* _Recorded information_:
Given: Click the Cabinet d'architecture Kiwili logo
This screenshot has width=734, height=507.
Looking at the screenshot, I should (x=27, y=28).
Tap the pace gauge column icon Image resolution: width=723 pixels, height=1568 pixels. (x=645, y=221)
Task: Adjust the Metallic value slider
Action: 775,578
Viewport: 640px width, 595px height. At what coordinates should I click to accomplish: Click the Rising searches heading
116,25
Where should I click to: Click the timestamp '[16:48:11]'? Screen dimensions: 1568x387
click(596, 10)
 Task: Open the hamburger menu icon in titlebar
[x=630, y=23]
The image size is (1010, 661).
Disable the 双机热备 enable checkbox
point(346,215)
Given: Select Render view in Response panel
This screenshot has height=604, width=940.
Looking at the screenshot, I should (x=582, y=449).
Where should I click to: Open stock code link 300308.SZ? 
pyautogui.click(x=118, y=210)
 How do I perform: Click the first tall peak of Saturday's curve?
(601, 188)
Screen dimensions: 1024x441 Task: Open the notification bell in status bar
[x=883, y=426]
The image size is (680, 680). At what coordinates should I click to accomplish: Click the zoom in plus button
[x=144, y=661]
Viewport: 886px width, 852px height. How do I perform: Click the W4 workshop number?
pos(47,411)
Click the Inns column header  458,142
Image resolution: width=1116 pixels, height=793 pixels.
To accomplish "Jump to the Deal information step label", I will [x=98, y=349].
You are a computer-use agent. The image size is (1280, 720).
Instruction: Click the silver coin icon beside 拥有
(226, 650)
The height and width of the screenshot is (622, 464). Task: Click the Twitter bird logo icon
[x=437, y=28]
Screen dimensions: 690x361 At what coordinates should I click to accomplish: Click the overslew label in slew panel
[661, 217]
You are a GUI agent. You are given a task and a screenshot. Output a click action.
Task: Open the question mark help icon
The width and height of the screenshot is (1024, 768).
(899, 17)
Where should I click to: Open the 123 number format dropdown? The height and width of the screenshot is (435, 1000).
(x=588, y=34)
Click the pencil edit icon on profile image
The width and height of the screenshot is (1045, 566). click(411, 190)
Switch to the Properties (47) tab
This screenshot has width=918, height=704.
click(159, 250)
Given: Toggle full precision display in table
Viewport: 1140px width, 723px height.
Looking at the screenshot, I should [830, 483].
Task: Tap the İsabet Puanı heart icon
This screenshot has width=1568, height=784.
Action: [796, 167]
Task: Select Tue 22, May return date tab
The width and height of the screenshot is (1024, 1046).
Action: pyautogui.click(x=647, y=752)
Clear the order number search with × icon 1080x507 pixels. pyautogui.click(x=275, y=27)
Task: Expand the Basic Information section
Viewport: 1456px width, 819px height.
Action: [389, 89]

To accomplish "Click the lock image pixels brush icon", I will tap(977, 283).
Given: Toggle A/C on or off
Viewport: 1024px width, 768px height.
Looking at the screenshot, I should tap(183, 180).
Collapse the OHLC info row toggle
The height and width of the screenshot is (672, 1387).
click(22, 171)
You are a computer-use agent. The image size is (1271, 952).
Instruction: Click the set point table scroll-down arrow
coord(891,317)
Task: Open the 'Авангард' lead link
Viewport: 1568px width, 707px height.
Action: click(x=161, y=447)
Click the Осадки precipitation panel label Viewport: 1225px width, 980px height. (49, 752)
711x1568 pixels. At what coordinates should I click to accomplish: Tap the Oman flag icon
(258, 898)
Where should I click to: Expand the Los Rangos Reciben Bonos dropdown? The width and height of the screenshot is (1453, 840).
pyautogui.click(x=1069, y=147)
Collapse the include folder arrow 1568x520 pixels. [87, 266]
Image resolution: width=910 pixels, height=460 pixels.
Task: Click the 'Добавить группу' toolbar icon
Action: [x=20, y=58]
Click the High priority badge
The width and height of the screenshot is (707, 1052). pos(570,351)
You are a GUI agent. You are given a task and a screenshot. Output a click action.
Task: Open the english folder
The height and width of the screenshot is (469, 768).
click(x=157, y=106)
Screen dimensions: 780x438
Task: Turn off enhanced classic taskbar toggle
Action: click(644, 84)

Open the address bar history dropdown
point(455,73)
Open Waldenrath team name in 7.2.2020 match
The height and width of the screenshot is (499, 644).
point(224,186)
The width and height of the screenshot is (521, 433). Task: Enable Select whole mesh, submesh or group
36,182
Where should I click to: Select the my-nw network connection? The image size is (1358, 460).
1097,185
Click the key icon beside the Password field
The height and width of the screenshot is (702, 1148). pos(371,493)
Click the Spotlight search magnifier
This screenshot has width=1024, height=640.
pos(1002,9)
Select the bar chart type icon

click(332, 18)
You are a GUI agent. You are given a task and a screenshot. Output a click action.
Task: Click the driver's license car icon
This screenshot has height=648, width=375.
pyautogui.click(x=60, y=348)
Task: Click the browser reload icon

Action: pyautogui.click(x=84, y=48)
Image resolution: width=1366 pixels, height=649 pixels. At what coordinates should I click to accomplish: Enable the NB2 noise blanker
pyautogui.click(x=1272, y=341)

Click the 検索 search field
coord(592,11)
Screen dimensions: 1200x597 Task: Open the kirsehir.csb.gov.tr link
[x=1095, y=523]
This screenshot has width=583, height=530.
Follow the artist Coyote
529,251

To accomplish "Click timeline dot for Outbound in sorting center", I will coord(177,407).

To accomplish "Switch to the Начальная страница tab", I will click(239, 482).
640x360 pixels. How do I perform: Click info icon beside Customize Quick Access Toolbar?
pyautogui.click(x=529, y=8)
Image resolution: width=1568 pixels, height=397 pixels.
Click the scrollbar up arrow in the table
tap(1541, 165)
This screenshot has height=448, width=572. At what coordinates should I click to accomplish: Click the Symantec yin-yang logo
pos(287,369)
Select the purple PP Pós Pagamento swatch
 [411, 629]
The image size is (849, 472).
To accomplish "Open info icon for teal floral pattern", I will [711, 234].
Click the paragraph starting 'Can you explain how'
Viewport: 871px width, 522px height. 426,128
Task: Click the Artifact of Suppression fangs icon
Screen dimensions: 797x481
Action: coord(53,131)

* _Work item_: Everything in the data should be copied exactly. Leave nothing out.

* _Problem solution_:
Given: Click the Cabinet d'architecture Kiwili logo
This screenshot has width=734, height=507.
Looking at the screenshot, I should (x=27, y=28).
Tap the pace gauge column icon Image resolution: width=723 pixels, height=1568 pixels. (x=645, y=221)
Task: Adjust the Metallic value slider
Action: 775,578
Viewport: 640px width, 595px height. At what coordinates should I click to accomplish: Click the Rising searches heading
116,25
Where should I click to: Click the timestamp '[16:48:11]'? Screen dimensions: 1568x387
click(596, 10)
 Task: Open the hamburger menu icon in titlebar
[x=630, y=23]
The image size is (1010, 661).
Disable the 双机热备 enable checkbox
point(346,215)
Given: Select Render view in Response panel
This screenshot has height=604, width=940.
Looking at the screenshot, I should (x=582, y=449).
Where should I click to: Open stock code link 300308.SZ? 
pyautogui.click(x=118, y=210)
 How do I perform: Click the first tall peak of Saturday's curve?
(601, 188)
Screen dimensions: 1024x441 Task: Open the notification bell in status bar
[x=883, y=426]
The image size is (680, 680). At what coordinates should I click to accomplish: Click the zoom in plus button
[x=144, y=661]
Viewport: 886px width, 852px height. How do I perform: Click the W4 workshop number?
pos(47,411)
Click the Inns column header  458,142
Image resolution: width=1116 pixels, height=793 pixels.
To accomplish "Jump to the Deal information step label", I will [x=98, y=349].
You are a computer-use agent. The image size is (1280, 720).
Instruction: Click the silver coin icon beside 拥有
(226, 650)
The height and width of the screenshot is (622, 464). Task: Click the Twitter bird logo icon
[x=437, y=28]
Screen dimensions: 690x361 At what coordinates should I click to accomplish: Click the overslew label in slew panel
[661, 217]
You are a GUI agent. You are given a task and a screenshot. Output a click action.
Task: Open the question mark help icon
The width and height of the screenshot is (1024, 768).
(899, 17)
Where should I click to: Open the 123 number format dropdown? The height and width of the screenshot is (435, 1000).
(x=588, y=34)
Click the pencil edit icon on profile image
The width and height of the screenshot is (1045, 566). click(411, 190)
Switch to the Properties (47) tab
This screenshot has width=918, height=704.
click(159, 250)
Given: Toggle full precision display in table
Viewport: 1140px width, 723px height.
Looking at the screenshot, I should [830, 483].
Task: Tap the İsabet Puanı heart icon
This screenshot has width=1568, height=784.
Action: [796, 167]
Task: Select Tue 22, May return date tab
The width and height of the screenshot is (1024, 1046).
Action: pyautogui.click(x=647, y=752)
Clear the order number search with × icon 1080x507 pixels. pyautogui.click(x=275, y=27)
Task: Expand the Basic Information section
Viewport: 1456px width, 819px height.
Action: [389, 89]

To accomplish "Click the lock image pixels brush icon", I will tap(977, 283).
Given: Toggle A/C on or off
Viewport: 1024px width, 768px height.
Looking at the screenshot, I should tap(183, 180).
Collapse the OHLC info row toggle
The height and width of the screenshot is (672, 1387).
click(22, 171)
You are a computer-use agent. The image size is (1271, 952).
Instruction: Click the set point table scroll-down arrow
coord(891,317)
Task: Open the 'Авангард' lead link
Viewport: 1568px width, 707px height.
Action: click(x=161, y=447)
Click the Осадки precipitation panel label Viewport: 1225px width, 980px height. (49, 752)
711x1568 pixels. At what coordinates should I click to accomplish: Tap the Oman flag icon
(258, 898)
Where should I click to: Expand the Los Rangos Reciben Bonos dropdown? The width and height of the screenshot is (1453, 840).
pyautogui.click(x=1069, y=147)
Collapse the include folder arrow 1568x520 pixels. [87, 266]
Image resolution: width=910 pixels, height=460 pixels.
Task: Click the 'Добавить группу' toolbar icon
Action: [x=20, y=58]
Click the High priority badge
The width and height of the screenshot is (707, 1052). pos(570,351)
You are a GUI agent. You are given a task and a screenshot. Output a click action.
Task: Open the english folder
The height and width of the screenshot is (469, 768).
click(x=157, y=106)
Screen dimensions: 780x438
Task: Turn off enhanced classic taskbar toggle
Action: click(644, 84)

Open the address bar history dropdown
point(455,73)
Open Waldenrath team name in 7.2.2020 match
The height and width of the screenshot is (499, 644).
point(224,186)
The width and height of the screenshot is (521, 433). Task: Enable Select whole mesh, submesh or group
36,182
Where should I click to: Select the my-nw network connection? The image size is (1358, 460).
1097,185
Click the key icon beside the Password field
The height and width of the screenshot is (702, 1148). pos(371,493)
Click the Spotlight search magnifier
This screenshot has width=1024, height=640.
pos(1002,9)
Select the bar chart type icon

click(332, 18)
You are a GUI agent. You are given a task and a screenshot. Output a click action.
Task: Click the driver's license car icon
This screenshot has height=648, width=375.
pyautogui.click(x=60, y=348)
Task: Click the browser reload icon

Action: pyautogui.click(x=84, y=48)
Image resolution: width=1366 pixels, height=649 pixels. At what coordinates should I click to accomplish: Enable the NB2 noise blanker
pyautogui.click(x=1272, y=341)

Click the 検索 search field
coord(592,11)
Screen dimensions: 1200x597 Task: Open the kirsehir.csb.gov.tr link
[x=1095, y=523]
This screenshot has width=583, height=530.
Follow the artist Coyote
529,251

To accomplish "Click timeline dot for Outbound in sorting center", I will coord(177,407).

To accomplish "Switch to the Начальная страница tab", I will click(239, 482).
640x360 pixels. How do I perform: Click info icon beside Customize Quick Access Toolbar?
pyautogui.click(x=529, y=8)
Image resolution: width=1568 pixels, height=397 pixels.
Click the scrollbar up arrow in the table
tap(1541, 165)
This screenshot has height=448, width=572. At what coordinates should I click to accomplish: Click the Symantec yin-yang logo
pos(287,369)
Select the purple PP Pós Pagamento swatch
 [411, 629]
The image size is (849, 472).
To accomplish "Open info icon for teal floral pattern", I will [711, 234].
Click the paragraph starting 'Can you explain how'
Viewport: 871px width, 522px height. 426,128
Task: Click the Artifact of Suppression fangs icon
Screen dimensions: 797x481
Action: coord(53,131)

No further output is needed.